The coupled atmosphere-streamflow simulation uses a semi-distributed hydrologic model (TOPMODEL) and a lumped hydrologic model (Sacramento) nested in the Mesoscale Atmospheric Simulation (MAS) model and the Soil-Plant-Snow (SPS) model. The MAS-SPS model provides forcing to TOPMODEL and Sacramento such as precipitation, snowmelt, low-level air temperature and radiation. This coupled atmosphere-streamflow part of the RCSM has been employed in weather and streamflow predictions and seasonal hydroclimate studies for the southwestern United States during the past five years.
Automated 48-hr streamflow predictions start from the NCEP AVN forecast that provides initial and lateral boundary conditions to the atmosphere-hydrology part of the RCSM. The MAS model produces regional-scale predictions at a 20km resolution using the large-scale forecast data and provides basin-average forcing data for TOPMODEL. Streamflow predictions were produced at 6-hr time steps for two sub-basins of the Russian River at the northern California Coastal Range. Streamflow forecasts showed good skill during periods of continuous precipitation when uncertainties in the antecedent soil moisture conditions were small. Streamflow forecast skill was fair to poor during dry periods when base flow is a dominant source of streamflow. As a result, this coupled streamflow prediction technique was especially useful in predicting the timing and amount of flow during heavy precipitation events which are important for flood forecasting and reservoir operations.

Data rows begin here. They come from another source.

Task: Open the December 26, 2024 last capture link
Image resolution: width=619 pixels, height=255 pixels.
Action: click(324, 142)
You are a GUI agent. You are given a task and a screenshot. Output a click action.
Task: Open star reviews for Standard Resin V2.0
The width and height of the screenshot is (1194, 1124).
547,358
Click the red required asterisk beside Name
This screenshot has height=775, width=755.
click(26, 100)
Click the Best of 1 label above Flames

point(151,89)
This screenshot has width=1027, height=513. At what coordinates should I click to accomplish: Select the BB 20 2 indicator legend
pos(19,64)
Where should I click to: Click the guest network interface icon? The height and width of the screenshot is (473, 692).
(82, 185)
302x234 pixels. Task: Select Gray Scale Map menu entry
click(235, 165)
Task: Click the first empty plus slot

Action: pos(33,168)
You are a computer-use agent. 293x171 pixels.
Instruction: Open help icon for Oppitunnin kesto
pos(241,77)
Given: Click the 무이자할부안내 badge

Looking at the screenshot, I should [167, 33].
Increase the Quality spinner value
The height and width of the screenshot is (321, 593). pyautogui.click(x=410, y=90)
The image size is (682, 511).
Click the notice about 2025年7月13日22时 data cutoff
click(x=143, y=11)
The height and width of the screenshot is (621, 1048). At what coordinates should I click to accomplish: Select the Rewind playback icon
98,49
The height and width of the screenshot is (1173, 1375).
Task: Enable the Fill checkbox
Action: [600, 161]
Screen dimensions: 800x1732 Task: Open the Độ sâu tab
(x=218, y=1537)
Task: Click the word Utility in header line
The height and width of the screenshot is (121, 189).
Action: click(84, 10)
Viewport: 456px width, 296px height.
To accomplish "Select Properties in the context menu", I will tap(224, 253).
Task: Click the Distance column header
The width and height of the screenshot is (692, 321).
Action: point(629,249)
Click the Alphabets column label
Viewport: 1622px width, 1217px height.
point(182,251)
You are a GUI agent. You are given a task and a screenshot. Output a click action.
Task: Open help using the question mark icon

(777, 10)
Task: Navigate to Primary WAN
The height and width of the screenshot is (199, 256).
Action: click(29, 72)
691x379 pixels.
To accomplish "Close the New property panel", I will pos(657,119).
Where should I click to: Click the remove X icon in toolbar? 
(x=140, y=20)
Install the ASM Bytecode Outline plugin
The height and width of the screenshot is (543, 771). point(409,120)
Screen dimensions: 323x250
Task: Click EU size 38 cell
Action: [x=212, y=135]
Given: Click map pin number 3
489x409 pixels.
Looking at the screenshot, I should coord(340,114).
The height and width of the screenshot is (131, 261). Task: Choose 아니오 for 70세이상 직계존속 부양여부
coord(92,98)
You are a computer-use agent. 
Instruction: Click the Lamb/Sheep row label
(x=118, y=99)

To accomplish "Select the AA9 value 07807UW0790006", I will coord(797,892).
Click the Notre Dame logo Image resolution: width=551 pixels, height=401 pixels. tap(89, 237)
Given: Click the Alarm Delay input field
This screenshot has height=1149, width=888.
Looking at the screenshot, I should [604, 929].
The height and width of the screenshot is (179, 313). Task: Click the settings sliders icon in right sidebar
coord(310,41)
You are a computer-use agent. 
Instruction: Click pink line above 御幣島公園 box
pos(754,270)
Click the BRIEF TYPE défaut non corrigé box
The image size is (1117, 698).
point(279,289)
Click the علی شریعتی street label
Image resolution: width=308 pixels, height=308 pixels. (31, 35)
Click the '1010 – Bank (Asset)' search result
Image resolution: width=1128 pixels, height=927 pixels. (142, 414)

A seasonal hindcast experiment utilized the initial fields of the NCEP AVN forecast to run the RCSM. The main purpose of this experiment includes an evaluation of the RCSM and a water resources assessment. We have obtained a good agreement between the simulated and observed streamflow over the two sub-basins, the Hopland and the Healdsburg basins, of the Russian River with correlation values of 0.61 and 0.81, respectively. Both TOPMODEL and the Sacramento model captured the peak streamflow well.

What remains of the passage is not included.